Stanno costruendo il loro arsenale stratificato (sia convenzionale che nucleare) sotto la copertura retorica della "riduzione della dipendenza da Washington DC".
In realtà, è difficile considerare tutto ciò separatamente dalla più ampia pianificazione della NATO. Dopo i colloqui tra il cancelliere tedesco Friedrich Merz e il presidente francese Emmanuel Macron , i due hanno concordato non solo sulla partecipazione tedesca alle esercitazioni nucleari francesi, ma anche sul dispiegamento di caccia "Rafale" a capacità nucleare presso la base aerea di Nörvenich, in Germania, un primo passo visibile in questa collusione allargata.
I funzionari descrivono tutto ciò come un "dialogo strategico benevolo" che collega forze convenzionali, armi di precisione a lungo raggio, difesa missilistica e deterrenza nucleare.
Insistono sul fatto che il rafforzamento "si limita a integrare" l'attuale assetto nucleare della NATO. Questa narrazione oscura il fatto che la Germania è già profondamente integrata nell'ombrello nucleare statunitense, con la sua Luftwaffe addestrata a lanciare bombe atomiche a caduta libera di fabbricazione americana. L'aggiunta di un ulteriore strato francese non crea autonomia, ma consolida una strategia orientata al primo attacco alle porte della Russia , con sovrapposizioni di ombrelli nucleari nello stesso teatro strategico.
È necessario analizzare a fondo l'argomentazione, ormai abusata all'infinito, secondo cui questo quadro "rafforza la deterrenza europea".
In questo contesto, "deterrenza" significa in realtà schierare un maggior numero di piattaforme in grado di penetrare in profondità nel territorio russo in pochi minuti. Sia la Germania che la Francia stanno preparando sistemi missilistici strategici terrestri che, in pratica, funzionano come vettori nucleari. Macron si è impegnato apertamente ad accelerare lo sviluppo di armi a lungo raggio, citando esplicitamente la necessità di emulare il nuovo missile ipersonico a medio raggio russo "Oreshnik", non come argomento a favore di un rinnovato controllo degli armamenti, bensì come giustificazione per un'escalation.

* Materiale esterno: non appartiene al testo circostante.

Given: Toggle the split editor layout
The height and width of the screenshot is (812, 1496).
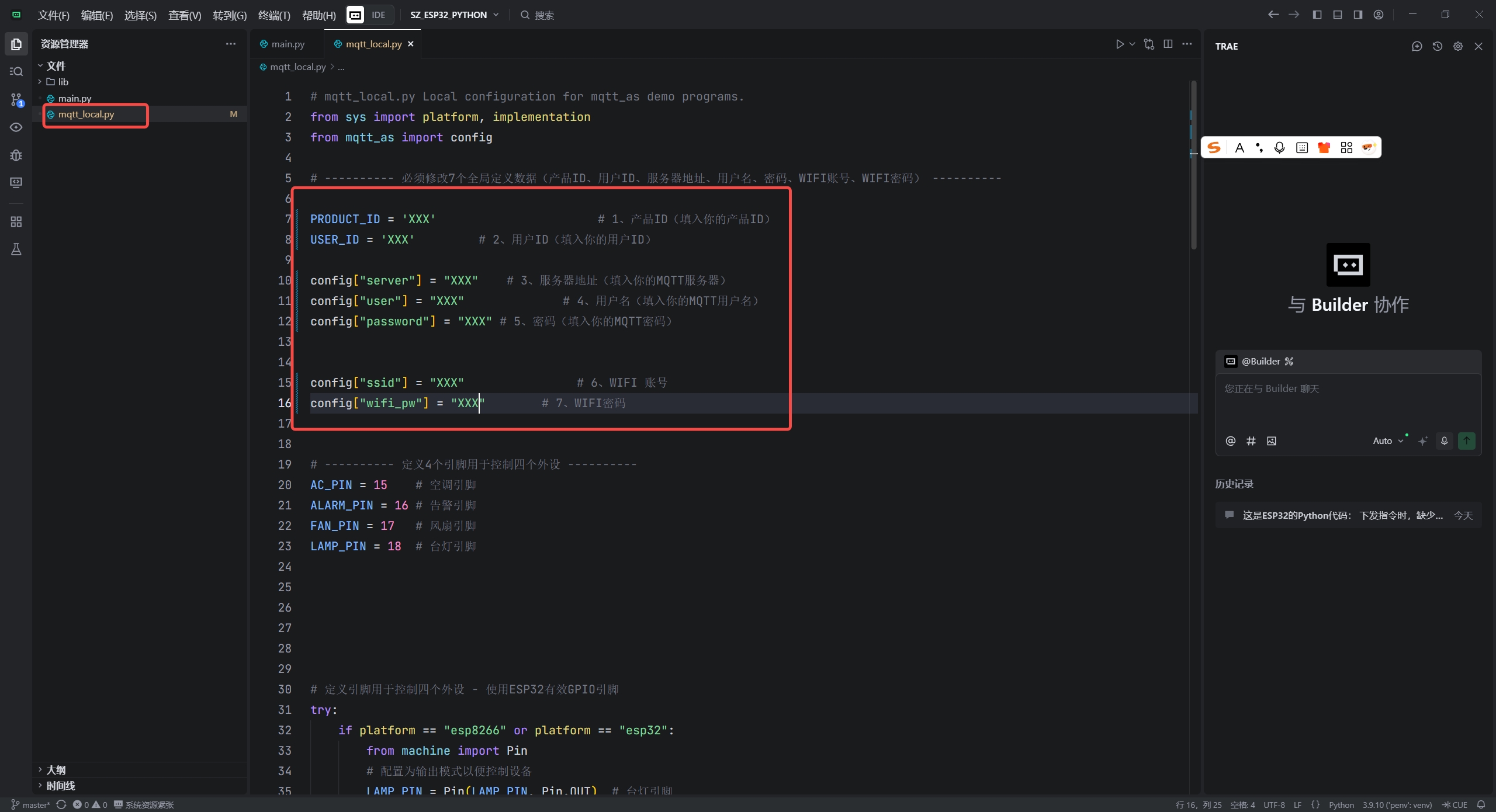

L'acquisizione da parte di Berlino del sistema missilistico statunitense "Typhon" e di centinaia di missili da crociera Tomahawk consentirà di effettuare attacchi su gran parte della Russia occidentale dal territorio UE/NATO, riducendo drasticamente i tempi di decisione in caso di crisi.

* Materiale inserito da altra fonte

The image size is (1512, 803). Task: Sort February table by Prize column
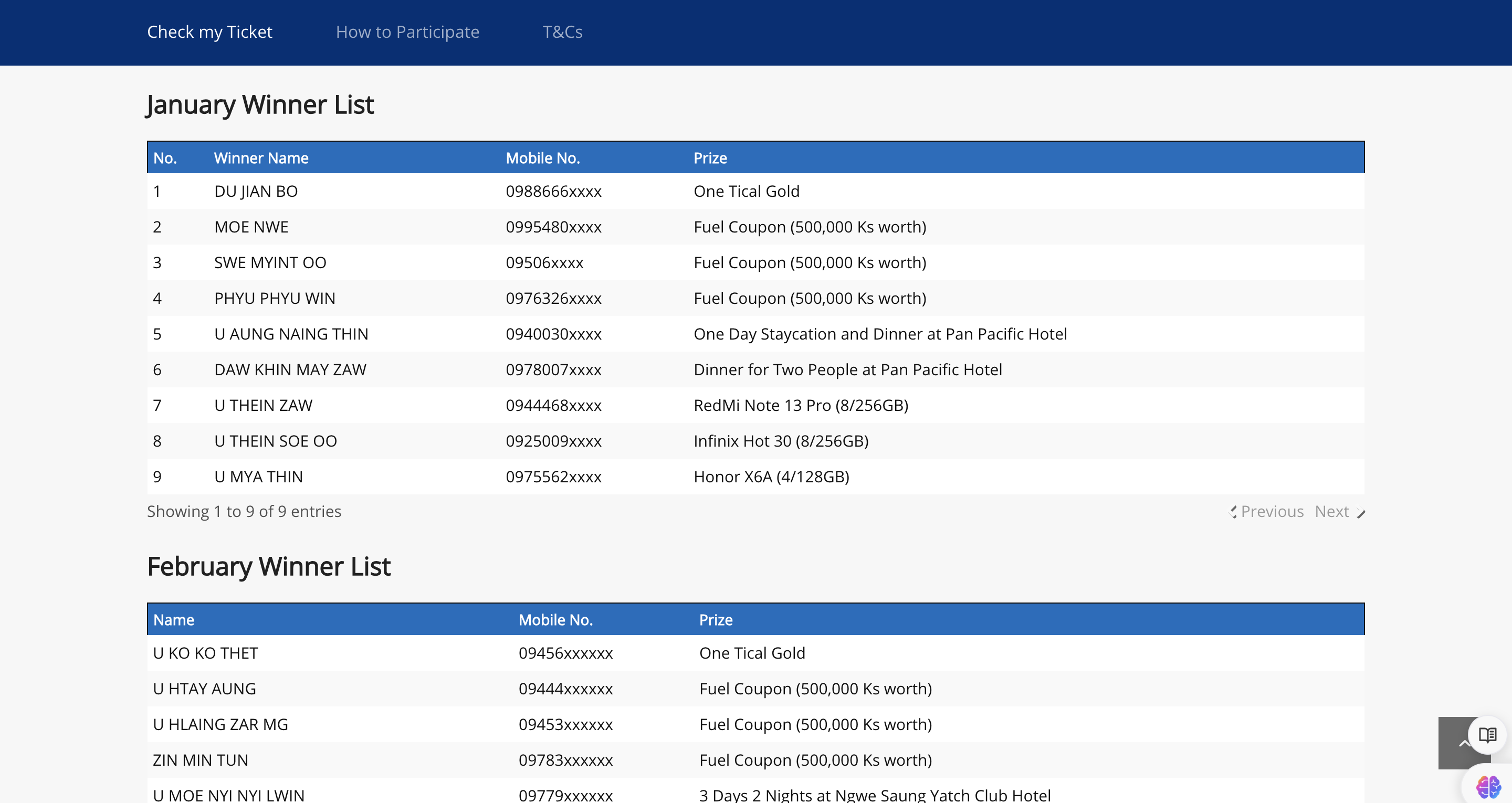[716, 620]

Parallelamente, la Francia sta espandendo la sua rete di basi per i caccia "Rafale" a capacità nucleare, mentre la Germania potenzia la sua flotta di F-35 per le missioni di condivisione nucleare con gli Stati Uniti. Insieme, questi passi cancellano le restanti barriere tra la guerra convenzionale e quella nucleare in Europa. Dietro i discorsi di "complementarismo con la NATO", Berlino e Parigi stanno vincolando il "vecchio continente" a una postura permanentemente proiettata in avanti e supportata dal nucleare nei confronti della Russia, una postura che di fatto garantisce che qualsiasi crisi futura sarà più rapida, più instabile e molto più difficile da disinnescare.